> YOUR ASSIGNMENT:
Starting at the first line and ending at the last, reproduce the records below exactly.

Dataset entries
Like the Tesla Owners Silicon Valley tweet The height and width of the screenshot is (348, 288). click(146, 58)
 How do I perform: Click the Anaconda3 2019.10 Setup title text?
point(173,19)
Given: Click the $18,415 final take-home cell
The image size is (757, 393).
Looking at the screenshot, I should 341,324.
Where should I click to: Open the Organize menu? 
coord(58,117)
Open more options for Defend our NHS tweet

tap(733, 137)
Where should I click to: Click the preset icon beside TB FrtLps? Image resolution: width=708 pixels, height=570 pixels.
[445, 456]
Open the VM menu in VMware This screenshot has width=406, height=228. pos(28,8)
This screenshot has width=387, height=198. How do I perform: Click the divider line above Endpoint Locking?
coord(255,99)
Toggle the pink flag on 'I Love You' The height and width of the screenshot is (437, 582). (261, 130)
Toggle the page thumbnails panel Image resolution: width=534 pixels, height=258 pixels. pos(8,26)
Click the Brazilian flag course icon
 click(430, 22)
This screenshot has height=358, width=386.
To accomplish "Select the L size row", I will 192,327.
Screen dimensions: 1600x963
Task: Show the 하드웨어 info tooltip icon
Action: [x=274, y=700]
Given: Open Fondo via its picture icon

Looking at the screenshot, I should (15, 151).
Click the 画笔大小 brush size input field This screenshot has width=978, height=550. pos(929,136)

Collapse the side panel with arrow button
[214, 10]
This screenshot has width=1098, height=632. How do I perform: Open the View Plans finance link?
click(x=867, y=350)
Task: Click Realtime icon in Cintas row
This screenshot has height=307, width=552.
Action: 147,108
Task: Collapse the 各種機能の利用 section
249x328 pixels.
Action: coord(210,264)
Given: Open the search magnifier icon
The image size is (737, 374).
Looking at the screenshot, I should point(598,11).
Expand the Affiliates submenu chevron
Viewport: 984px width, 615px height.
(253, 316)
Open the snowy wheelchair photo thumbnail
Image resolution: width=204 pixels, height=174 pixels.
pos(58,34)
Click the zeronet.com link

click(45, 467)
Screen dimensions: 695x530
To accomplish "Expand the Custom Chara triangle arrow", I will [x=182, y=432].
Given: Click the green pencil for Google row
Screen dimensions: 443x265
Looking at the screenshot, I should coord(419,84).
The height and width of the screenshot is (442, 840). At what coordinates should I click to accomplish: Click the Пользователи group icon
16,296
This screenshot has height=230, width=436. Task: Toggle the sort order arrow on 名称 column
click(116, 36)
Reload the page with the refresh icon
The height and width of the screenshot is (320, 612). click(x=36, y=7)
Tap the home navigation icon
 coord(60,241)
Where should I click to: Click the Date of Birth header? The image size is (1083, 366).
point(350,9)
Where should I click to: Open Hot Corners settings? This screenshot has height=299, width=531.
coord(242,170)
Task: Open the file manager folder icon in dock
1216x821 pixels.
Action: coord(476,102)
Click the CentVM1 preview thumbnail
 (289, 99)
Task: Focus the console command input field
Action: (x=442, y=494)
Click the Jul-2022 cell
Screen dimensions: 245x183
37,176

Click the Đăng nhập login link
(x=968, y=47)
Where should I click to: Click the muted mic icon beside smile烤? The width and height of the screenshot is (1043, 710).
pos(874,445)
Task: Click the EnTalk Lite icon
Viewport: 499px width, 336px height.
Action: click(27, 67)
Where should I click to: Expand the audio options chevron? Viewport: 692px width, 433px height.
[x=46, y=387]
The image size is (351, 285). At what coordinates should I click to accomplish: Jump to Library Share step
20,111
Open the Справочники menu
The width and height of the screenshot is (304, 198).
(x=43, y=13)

> REPLY:
Like the Tesla Owners Silicon Valley tweet The height and width of the screenshot is (348, 288). click(146, 58)
 How do I perform: Click the Anaconda3 2019.10 Setup title text?
point(173,19)
Given: Click the $18,415 final take-home cell
The image size is (757, 393).
Looking at the screenshot, I should 341,324.
Where should I click to: Open the Organize menu? 
coord(58,117)
Open more options for Defend our NHS tweet

tap(733, 137)
Where should I click to: Click the preset icon beside TB FrtLps? Image resolution: width=708 pixels, height=570 pixels.
[445, 456]
Open the VM menu in VMware This screenshot has width=406, height=228. pos(28,8)
This screenshot has width=387, height=198. How do I perform: Click the divider line above Endpoint Locking?
coord(255,99)
Toggle the pink flag on 'I Love You' The height and width of the screenshot is (437, 582). (261, 130)
Toggle the page thumbnails panel Image resolution: width=534 pixels, height=258 pixels. pos(8,26)
Click the Brazilian flag course icon
 click(430, 22)
This screenshot has height=358, width=386.
To accomplish "Select the L size row", I will 192,327.
Screen dimensions: 1600x963
Task: Show the 하드웨어 info tooltip icon
Action: [x=274, y=700]
Given: Open Fondo via its picture icon

Looking at the screenshot, I should (15, 151).
Click the 画笔大小 brush size input field This screenshot has width=978, height=550. pos(929,136)

Collapse the side panel with arrow button
[214, 10]
This screenshot has width=1098, height=632. How do I perform: Open the View Plans finance link?
click(x=867, y=350)
Task: Click Realtime icon in Cintas row
This screenshot has height=307, width=552.
Action: 147,108
Task: Collapse the 各種機能の利用 section
249x328 pixels.
Action: coord(210,264)
Given: Open the search magnifier icon
The image size is (737, 374).
Looking at the screenshot, I should point(598,11).
Expand the Affiliates submenu chevron
Viewport: 984px width, 615px height.
(253, 316)
Open the snowy wheelchair photo thumbnail
Image resolution: width=204 pixels, height=174 pixels.
pos(58,34)
Click the zeronet.com link

click(45, 467)
Screen dimensions: 695x530
To accomplish "Expand the Custom Chara triangle arrow", I will [x=182, y=432].
Given: Click the green pencil for Google row
Screen dimensions: 443x265
Looking at the screenshot, I should coord(419,84).
The height and width of the screenshot is (442, 840). At what coordinates should I click to accomplish: Click the Пользователи group icon
16,296
This screenshot has height=230, width=436. Task: Toggle the sort order arrow on 名称 column
click(116, 36)
Reload the page with the refresh icon
The height and width of the screenshot is (320, 612). click(x=36, y=7)
Tap the home navigation icon
 coord(60,241)
Where should I click to: Click the Date of Birth header? The image size is (1083, 366).
point(350,9)
Where should I click to: Open Hot Corners settings? This screenshot has height=299, width=531.
coord(242,170)
Task: Open the file manager folder icon in dock
1216x821 pixels.
Action: coord(476,102)
Click the CentVM1 preview thumbnail
 (289, 99)
Task: Focus the console command input field
Action: (x=442, y=494)
Click the Jul-2022 cell
Screen dimensions: 245x183
37,176

Click the Đăng nhập login link
(x=968, y=47)
Where should I click to: Click the muted mic icon beside smile烤? The width and height of the screenshot is (1043, 710).
pos(874,445)
Task: Click the EnTalk Lite icon
Viewport: 499px width, 336px height.
Action: click(27, 67)
Where should I click to: Expand the audio options chevron? Viewport: 692px width, 433px height.
[x=46, y=387]
The image size is (351, 285). At what coordinates should I click to accomplish: Jump to Library Share step
20,111
Open the Справочники menu
The width and height of the screenshot is (304, 198).
(x=43, y=13)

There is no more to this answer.